**What is needed**: Copy out every line of the records where the string "will" occurs.
*** Opening Data extract ***
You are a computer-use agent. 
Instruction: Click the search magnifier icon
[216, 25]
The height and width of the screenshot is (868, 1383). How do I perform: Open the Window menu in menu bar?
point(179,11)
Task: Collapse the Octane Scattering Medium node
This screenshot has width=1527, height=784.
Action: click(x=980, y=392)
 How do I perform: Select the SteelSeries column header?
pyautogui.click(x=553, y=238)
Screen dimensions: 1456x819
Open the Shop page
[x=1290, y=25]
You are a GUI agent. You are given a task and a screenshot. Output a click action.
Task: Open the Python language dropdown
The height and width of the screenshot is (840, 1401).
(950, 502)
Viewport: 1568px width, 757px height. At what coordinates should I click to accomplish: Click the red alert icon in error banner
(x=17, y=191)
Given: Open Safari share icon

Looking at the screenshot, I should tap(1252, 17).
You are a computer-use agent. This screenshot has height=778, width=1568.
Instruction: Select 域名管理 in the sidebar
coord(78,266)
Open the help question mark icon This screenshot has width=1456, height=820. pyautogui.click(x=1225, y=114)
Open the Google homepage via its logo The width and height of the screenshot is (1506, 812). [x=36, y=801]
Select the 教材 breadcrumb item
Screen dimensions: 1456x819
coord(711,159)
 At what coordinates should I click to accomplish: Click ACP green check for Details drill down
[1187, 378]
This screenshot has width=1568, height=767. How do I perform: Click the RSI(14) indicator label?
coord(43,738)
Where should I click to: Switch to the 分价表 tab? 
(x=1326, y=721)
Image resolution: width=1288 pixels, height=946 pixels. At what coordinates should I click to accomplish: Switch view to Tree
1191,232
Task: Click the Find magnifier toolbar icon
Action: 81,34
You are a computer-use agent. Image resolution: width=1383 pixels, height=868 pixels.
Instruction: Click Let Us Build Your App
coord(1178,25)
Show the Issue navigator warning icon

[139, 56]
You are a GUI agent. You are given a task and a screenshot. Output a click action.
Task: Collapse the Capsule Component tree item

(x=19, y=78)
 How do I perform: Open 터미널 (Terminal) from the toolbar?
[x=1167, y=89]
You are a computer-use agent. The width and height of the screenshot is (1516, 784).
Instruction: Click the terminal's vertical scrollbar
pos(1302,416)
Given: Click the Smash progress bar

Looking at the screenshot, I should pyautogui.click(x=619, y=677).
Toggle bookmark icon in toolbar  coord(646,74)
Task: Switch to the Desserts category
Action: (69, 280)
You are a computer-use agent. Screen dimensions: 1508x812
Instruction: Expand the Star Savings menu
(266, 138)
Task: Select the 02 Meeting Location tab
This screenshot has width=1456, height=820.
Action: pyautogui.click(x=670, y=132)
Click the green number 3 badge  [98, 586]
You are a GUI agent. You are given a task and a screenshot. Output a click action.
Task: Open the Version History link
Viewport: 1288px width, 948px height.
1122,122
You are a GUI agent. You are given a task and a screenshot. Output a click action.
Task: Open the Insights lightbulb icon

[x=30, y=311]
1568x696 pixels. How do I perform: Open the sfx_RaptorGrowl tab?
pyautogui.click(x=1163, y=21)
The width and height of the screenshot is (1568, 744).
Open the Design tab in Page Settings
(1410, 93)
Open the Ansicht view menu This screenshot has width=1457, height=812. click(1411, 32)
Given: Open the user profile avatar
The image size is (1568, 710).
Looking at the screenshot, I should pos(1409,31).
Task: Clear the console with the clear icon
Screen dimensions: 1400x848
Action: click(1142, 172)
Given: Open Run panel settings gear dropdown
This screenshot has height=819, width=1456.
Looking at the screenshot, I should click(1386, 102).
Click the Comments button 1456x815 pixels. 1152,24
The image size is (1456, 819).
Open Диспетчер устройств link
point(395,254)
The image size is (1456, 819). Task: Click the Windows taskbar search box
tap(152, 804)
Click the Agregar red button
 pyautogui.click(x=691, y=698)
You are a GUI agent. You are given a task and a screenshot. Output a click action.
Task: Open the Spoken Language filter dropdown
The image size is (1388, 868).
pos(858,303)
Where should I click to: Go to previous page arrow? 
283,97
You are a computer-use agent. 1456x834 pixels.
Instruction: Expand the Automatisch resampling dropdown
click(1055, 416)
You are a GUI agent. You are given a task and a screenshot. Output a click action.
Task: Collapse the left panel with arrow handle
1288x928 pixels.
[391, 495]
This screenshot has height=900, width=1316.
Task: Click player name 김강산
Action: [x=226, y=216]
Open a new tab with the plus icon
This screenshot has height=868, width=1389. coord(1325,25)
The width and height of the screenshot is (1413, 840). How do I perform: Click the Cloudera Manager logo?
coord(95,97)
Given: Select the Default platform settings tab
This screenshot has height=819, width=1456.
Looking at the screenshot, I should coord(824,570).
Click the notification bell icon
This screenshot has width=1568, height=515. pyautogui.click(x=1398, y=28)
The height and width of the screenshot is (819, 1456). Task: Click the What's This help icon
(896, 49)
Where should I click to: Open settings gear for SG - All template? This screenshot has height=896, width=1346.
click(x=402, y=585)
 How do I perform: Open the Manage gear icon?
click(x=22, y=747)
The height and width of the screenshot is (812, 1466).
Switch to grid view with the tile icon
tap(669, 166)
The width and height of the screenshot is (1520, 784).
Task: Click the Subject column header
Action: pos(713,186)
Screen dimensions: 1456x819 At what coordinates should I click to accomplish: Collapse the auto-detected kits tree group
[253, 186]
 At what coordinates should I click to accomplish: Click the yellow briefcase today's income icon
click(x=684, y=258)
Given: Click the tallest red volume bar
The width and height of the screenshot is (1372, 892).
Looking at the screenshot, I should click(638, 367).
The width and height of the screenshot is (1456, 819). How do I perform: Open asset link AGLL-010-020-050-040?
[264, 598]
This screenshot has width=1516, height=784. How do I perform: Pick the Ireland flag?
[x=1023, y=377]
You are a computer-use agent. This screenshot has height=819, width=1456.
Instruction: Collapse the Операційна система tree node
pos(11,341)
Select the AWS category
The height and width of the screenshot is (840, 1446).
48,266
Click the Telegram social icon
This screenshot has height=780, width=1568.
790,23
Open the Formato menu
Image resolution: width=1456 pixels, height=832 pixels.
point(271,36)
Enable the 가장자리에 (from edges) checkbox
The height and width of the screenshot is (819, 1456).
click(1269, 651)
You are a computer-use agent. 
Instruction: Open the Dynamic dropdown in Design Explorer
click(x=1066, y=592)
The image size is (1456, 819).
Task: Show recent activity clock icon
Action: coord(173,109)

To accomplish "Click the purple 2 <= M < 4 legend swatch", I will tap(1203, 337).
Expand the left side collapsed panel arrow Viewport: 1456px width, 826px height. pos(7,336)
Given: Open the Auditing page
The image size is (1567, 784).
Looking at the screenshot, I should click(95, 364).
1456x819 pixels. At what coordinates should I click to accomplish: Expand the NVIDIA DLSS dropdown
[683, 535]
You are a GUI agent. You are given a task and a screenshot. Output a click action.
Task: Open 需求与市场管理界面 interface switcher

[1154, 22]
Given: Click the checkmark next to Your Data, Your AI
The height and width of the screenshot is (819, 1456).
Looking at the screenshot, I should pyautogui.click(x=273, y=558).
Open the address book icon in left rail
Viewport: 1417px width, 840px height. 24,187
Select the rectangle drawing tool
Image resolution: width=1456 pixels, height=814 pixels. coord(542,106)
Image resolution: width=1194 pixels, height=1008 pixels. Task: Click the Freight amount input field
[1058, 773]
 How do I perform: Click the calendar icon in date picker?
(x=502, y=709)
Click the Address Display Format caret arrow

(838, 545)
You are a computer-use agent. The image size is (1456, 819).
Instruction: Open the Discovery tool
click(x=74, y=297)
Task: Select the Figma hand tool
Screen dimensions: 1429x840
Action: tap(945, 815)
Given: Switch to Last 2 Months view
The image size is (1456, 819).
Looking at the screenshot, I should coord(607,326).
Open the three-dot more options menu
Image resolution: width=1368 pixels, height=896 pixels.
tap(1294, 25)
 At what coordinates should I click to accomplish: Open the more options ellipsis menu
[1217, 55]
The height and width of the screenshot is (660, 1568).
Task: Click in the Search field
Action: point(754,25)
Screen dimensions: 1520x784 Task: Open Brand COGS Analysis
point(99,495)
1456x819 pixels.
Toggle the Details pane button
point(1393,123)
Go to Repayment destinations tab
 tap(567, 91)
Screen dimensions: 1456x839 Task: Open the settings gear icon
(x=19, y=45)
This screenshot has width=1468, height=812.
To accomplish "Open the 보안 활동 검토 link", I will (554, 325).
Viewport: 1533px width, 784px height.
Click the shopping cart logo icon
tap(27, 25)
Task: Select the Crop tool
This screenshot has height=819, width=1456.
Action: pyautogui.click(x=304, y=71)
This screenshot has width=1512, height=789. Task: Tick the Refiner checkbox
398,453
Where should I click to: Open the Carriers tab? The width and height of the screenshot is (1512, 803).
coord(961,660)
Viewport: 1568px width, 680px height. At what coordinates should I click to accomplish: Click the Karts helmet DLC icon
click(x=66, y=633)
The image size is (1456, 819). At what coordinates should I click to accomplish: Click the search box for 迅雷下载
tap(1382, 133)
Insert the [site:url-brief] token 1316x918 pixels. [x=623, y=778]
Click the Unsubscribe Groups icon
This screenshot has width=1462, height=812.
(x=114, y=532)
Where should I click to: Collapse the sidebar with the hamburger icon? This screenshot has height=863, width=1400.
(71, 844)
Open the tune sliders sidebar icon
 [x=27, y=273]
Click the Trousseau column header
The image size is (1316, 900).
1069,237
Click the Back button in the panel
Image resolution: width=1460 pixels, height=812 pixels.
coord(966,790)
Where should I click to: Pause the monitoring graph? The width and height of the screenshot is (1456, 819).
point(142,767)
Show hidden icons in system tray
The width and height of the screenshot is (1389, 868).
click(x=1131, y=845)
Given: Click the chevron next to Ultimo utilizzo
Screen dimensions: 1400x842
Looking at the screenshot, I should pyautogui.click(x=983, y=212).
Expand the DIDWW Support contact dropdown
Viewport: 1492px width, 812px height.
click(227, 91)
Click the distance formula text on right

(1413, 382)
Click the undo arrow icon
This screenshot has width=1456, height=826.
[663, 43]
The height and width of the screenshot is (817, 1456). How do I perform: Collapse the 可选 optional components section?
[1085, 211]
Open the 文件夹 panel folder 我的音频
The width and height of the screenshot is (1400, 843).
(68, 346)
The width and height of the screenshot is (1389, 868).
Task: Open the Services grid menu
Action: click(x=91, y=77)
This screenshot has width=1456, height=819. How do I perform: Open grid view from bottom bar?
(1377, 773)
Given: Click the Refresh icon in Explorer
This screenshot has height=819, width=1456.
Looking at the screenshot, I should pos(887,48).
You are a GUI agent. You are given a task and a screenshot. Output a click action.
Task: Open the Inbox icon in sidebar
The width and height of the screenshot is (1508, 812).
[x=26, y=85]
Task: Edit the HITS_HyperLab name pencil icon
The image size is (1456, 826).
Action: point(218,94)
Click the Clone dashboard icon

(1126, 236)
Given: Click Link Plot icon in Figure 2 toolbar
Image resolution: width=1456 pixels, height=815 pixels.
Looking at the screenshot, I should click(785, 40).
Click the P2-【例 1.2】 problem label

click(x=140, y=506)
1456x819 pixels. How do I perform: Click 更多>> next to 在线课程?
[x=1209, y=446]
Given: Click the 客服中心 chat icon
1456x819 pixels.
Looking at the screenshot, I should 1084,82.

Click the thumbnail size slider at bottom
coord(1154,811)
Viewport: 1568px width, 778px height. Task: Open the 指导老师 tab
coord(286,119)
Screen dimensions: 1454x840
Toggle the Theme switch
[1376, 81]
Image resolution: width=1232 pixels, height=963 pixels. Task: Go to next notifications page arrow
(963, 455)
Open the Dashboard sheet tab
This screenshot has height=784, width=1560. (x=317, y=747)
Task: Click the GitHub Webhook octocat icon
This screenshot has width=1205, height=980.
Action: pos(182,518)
*** Closing Data extract ***
**Written response**:
To accomplish "Click the purple 2 <= M < 4 legend swatch", I will tap(1203, 337).
To accomplish "Open the 보안 활동 검토 link", I will (554, 325).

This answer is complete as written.